Excerpts from a dataset
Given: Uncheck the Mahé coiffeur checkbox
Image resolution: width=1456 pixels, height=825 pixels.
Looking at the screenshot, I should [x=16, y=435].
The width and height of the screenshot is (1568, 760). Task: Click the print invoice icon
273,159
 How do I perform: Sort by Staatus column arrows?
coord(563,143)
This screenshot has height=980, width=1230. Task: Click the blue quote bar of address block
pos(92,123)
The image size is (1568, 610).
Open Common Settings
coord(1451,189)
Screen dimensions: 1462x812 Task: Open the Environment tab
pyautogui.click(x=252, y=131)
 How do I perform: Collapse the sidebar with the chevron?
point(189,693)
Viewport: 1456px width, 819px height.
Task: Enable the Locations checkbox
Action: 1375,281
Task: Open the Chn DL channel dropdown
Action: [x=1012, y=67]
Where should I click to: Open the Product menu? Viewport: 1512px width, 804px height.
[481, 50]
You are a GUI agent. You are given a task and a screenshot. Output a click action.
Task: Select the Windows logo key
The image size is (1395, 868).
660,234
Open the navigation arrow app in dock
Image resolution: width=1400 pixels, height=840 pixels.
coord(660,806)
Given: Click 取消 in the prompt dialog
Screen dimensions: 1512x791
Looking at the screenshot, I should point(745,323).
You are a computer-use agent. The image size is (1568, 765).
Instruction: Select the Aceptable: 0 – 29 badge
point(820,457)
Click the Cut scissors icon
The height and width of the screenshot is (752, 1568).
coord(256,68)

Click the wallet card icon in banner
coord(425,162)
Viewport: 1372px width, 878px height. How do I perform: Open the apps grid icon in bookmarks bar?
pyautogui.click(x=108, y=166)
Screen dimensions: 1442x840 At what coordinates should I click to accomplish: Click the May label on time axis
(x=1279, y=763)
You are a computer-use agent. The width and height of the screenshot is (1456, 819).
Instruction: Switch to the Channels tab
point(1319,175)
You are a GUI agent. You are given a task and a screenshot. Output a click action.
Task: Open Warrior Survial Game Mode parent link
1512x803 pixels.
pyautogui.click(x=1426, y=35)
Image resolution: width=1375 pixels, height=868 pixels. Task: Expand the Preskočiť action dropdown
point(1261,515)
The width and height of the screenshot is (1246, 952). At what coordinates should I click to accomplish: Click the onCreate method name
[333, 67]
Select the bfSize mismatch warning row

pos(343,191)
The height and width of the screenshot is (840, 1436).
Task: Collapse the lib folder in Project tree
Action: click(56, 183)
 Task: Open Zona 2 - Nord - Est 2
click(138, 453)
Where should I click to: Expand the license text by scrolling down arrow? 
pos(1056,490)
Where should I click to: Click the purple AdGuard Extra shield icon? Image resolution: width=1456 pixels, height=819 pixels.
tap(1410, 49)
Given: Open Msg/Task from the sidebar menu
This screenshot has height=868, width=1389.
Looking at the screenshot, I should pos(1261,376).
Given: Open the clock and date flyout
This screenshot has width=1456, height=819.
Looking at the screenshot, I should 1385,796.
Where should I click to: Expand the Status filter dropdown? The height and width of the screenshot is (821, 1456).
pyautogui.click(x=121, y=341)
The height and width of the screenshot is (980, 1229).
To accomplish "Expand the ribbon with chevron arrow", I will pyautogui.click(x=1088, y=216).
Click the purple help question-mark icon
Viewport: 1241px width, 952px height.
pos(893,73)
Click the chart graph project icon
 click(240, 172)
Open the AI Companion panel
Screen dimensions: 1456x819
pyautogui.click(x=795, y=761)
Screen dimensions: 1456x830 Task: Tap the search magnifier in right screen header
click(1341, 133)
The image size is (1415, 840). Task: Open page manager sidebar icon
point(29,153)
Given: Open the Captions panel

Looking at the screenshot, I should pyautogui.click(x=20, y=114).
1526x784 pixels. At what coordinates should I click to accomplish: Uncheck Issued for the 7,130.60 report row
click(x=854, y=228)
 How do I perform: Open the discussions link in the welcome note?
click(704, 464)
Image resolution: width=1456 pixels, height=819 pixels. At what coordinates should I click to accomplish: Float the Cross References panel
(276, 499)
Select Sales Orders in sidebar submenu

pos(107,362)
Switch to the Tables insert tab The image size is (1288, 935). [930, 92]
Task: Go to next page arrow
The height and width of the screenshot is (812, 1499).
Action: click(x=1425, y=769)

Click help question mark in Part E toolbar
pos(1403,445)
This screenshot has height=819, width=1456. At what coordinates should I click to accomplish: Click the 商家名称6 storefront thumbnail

What is required »
Taking the entries above, write out exactly each line from the one holding "Task: Open Zona 2 - Nord - Est 2" to the one holding "The height and width of the screenshot is (980, 1229).", both included, and stop there.

Result of the task »
 Task: Open Zona 2 - Nord - Est 2
click(138, 453)
Where should I click to: Expand the license text by scrolling down arrow? 
pos(1056,490)
Where should I click to: Click the purple AdGuard Extra shield icon? Image resolution: width=1456 pixels, height=819 pixels.
tap(1410, 49)
Given: Open Msg/Task from the sidebar menu
This screenshot has height=868, width=1389.
Looking at the screenshot, I should pos(1261,376).
Given: Open the clock and date flyout
This screenshot has width=1456, height=819.
Looking at the screenshot, I should 1385,796.
Where should I click to: Expand the Status filter dropdown? The height and width of the screenshot is (821, 1456).
pyautogui.click(x=121, y=341)
The height and width of the screenshot is (980, 1229).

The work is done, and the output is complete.